“We know that men with nmCRPC are still in the prime of their lives and are at a critical point in their disease when action needs to be taken,” Howard R. Soule, PhD, executive vice president and chief science officer of the Prostate Cancer Foundation (PCF), said in a press release.
“For 26 years, PCF has been focused on research aimed at improving patient outcomes and we welcome the addition of new treatment options that provide men with more choices when working with their doctor to select what’s right for them,” Soule added.
Nubeqa, formerly known as BAY-1841788, is a prostate cancer medication jointly developed by Bayer and Orion. It is an inhibitor of androgen receptors, which are proteins found on the surface of cells that bind to male hormones, interrupting the androgen signaling cascade and preventing cancer cells from receiving growth signals.
The treatment has been approved under Priority Review, a designation exclusively for medications meant to treat serious medical conditions that demonstrate clinical superiority in their safety or efficacy over others currently available.
The FDA’s decision was based on findings from the multi-center, randomized, double-blind, placebo-controlled ARAMIS Phase 3 trial (NCT02200614) that has been designed to evaluate the safety and efficacy of Nubeqa among patients with nmCRPC.
The study enrolled a total of 1,509 patients who were randomly assigned to receive either Nubeqa (600 mg, twice a day) or a placebo, in combination with androgen deprivation therapy.
The trial’s primary endpoint was to assess patients’ metastasis-free survival (MFS), which is the period of time from patients’ allocation to treatment until the first sign of cancer spreading or death by any cause, whichever occurred first.
Secondary endpoints included patients’ overall survival and time to pain progression, which was defined as the period of time from the beginning of the study until the patients had at least a two-point worsening on the Brief Pain Inventory-Short Form score from baseline, or until they had to initiate treatment with opioids to control their pain.
According to ARAMIS topline data, Nubeqa prolonged the time that patients lived without cancer spreading to other tissues and organs from 18.4 months to 40.4 months, which corresponds to a 59% reduction in the risk of cancer spread or death.
Although data about patients’ overall survival were still unavailable at the time of the analysis, the MFS findings were supported by a significant delay in time to pain progression among patients treated with Nubeqa (40.3 months) compared with those treated with a placebo (25.4 months).
The percentage of patients who had to discontinue treatment due to adverse events was identical in both groups (9%).

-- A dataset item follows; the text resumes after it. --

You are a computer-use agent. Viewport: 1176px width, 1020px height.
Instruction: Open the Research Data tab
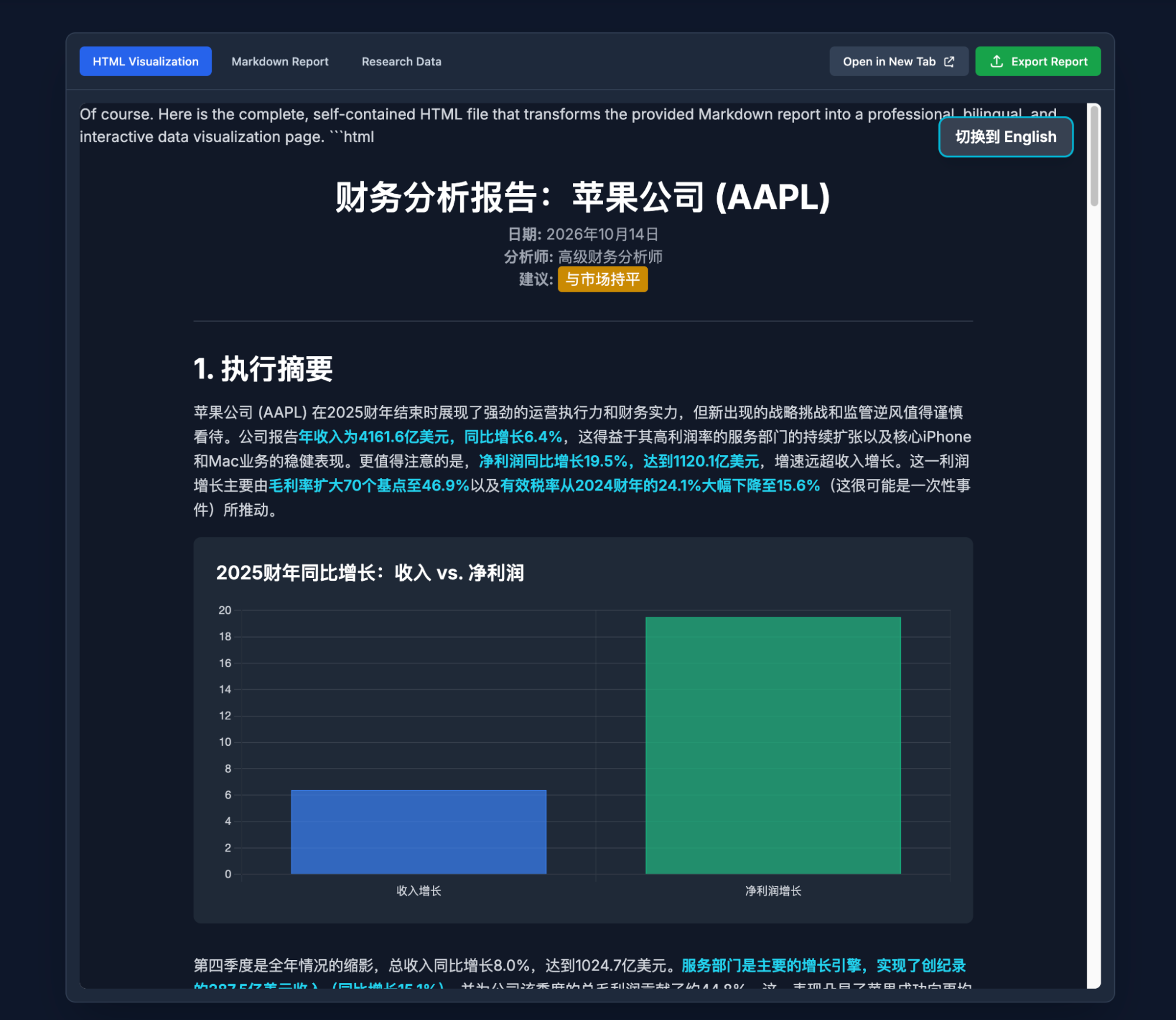click(401, 61)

The most frequent causes of treatment discontinuation in patients treated with Nubeqa included heart failure (0.4%) and death (0.4%).
Adverse events occurring more frequently among patients treated with Nubeqa, compared with those treated with a placebo, included fatigue (16% versus 11%), pain in the extremities (6% versus 3%) and skin rashes (3% versus 1%).
“With the approval of Nubeqa, we now have a new therapy that extends MFS and allows physicians greater flexibility to treat men living with nmCRPC,” said Robert LaCaze, executive committee member of Bayer’s pharmaceuticals division and head of its oncology strategic business unit.
“Bayer is proud to take this latest step forward in the nmCRPC treatment landscape. Nubeqa is the newest addition to our prostate cancer portfolio and reflects Bayer’s commitment to finding treatments for men at different stages along the prostate cancer continuum,” he added.
In the meantime, Bayer has also submitted applications seeking the approval of Nubeqa in Europe, Japan, and other countries.